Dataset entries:
········

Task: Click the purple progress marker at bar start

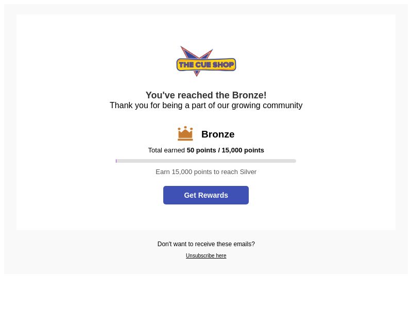Action: [116, 161]
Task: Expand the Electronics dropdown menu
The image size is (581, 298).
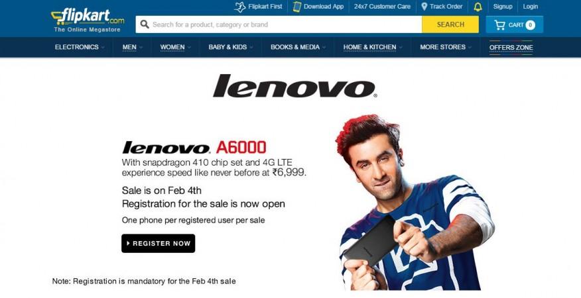Action: pyautogui.click(x=80, y=47)
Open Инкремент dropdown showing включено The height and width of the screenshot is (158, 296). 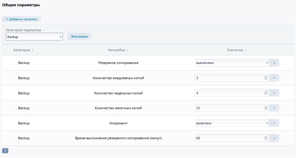[232, 123]
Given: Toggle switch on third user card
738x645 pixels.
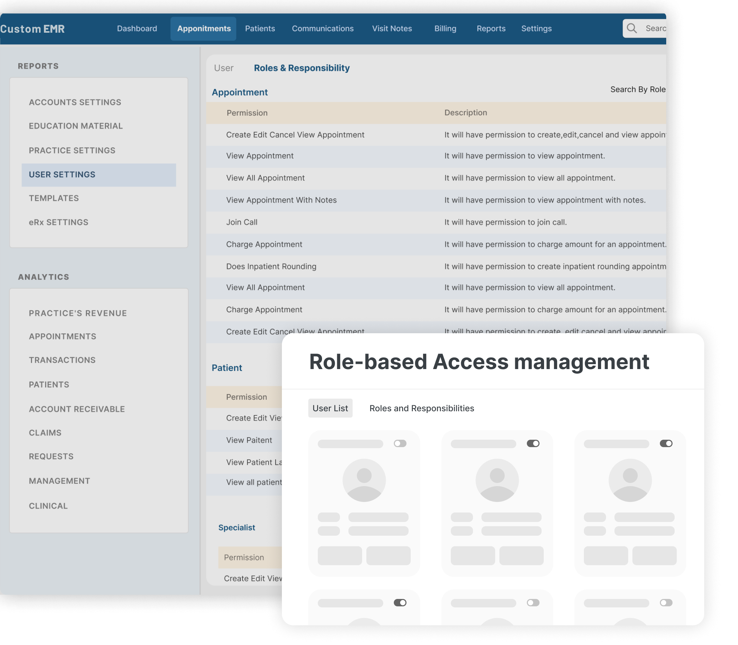Looking at the screenshot, I should pos(666,443).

········

Job
Copy out the items word for word, starting at the line that contains "Given: Toggle switch on third user card" and going through the end of the items. Leave the pictures out.

Full output
Given: Toggle switch on third user card
738x645 pixels.
Looking at the screenshot, I should pos(666,443).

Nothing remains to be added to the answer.